I phoned back again. Same number. This time, I got a receptionist who put me through to another receptionist who asked what, in general, was wrong with me and said a doctor would phone me back “sometime today”.
Later that morning, the doctor phoned me from a very echoey room. He was either in his kitchen or a very small room with hard walls. It sounded like a toilet but I felt that was unlikely.
He listened to the symptoms I had had since November. I told him I had tried rubbing on Deep Heat, Tiger Balm (suggested by Boots chemist) and Chinese Wan Hua Oil, all to no effect.
He suggested I take paracetamol or some other simple over-the-counter pain killer.
This is why I largely distrust Western Medicine. The object is to relieve the pain and hide the symptoms… not to cure the cause which will continue, masked by the drugs.
“Pain is a sign that something is wrong, Rosemary…”
I have, perhaps, been unduly influenced in my thinking by a line in Rosemary’s Baby… “Pain is a sign that something is wrong, Rosemary.”
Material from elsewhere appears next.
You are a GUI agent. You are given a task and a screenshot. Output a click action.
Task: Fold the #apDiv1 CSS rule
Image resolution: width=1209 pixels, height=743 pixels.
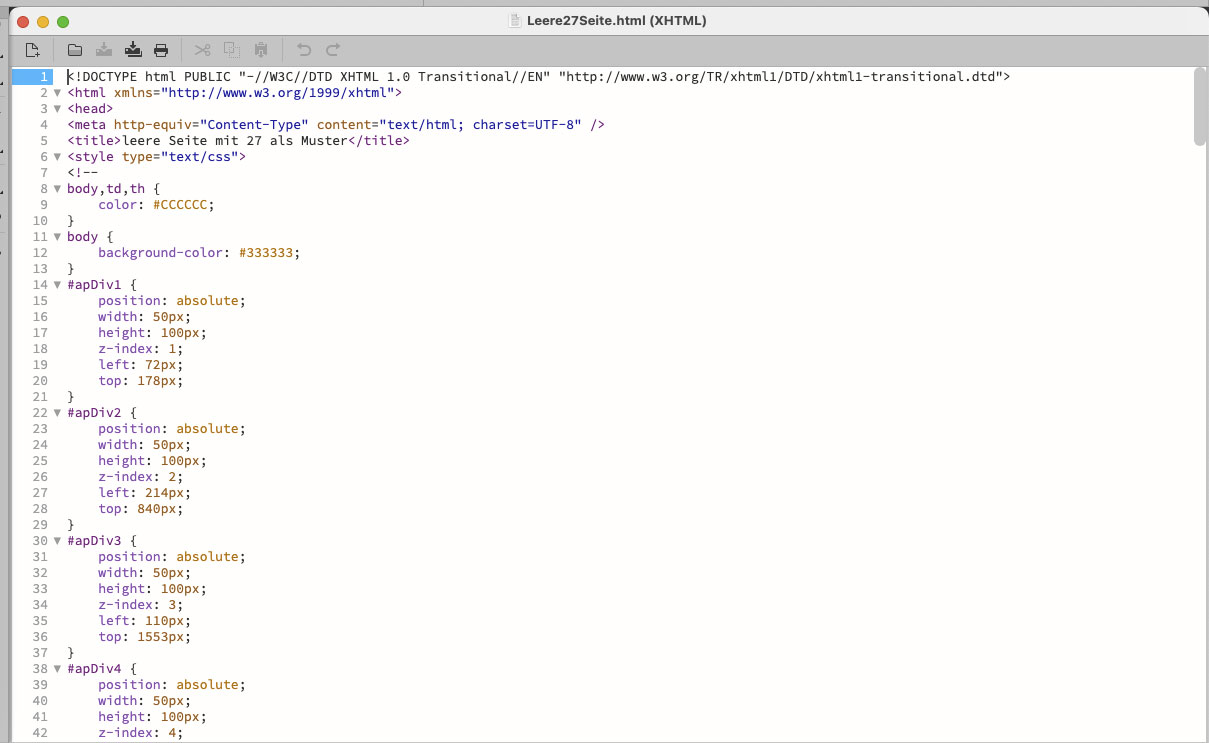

I somehow, perhaps foolishly, doubt that I am pregnant with the Devil’s baby, but pain is my body telling my brain that there is a problem in some part of my body, its seriousness reflected in the level of pain transmitted.
I would rather know there is a problem and try to solve it rather than not know and let it develop unknown by me.
I have a feeling that a good neck massage might help me, but – hey! – we are in a COVID pandemic where no-one wants to get to close to anyone else.
The doctor did say he would text me two NHS online exercises for neck pain and shoulder pain. And get a physiotherapist to contact me.
Whether this physiotherapist actually will contact me or not is in the lap of the Gods, but I had a look at the two pages of NHS advice as sent by the doctor.
The one for Neck Pain says: “See a GP if pain or stiffness does not go away after a few weeks”.
The advice for Shoulder Pain says: “See a GP if the pain is getting worse or does not improve after 2 weeks”.
As I mentioned to my GP, I have had pain since November.
I can’t imagine this NHS treatment happening in a pandemic…
Ah well, I should look on the bright side. I am seeing my Chinese doctor in two weeks.
The good thing about Chinese medical philosophy is that they try to cure the problem not mask the symptoms.
Western Medicine and the NHS is a pain in the neck.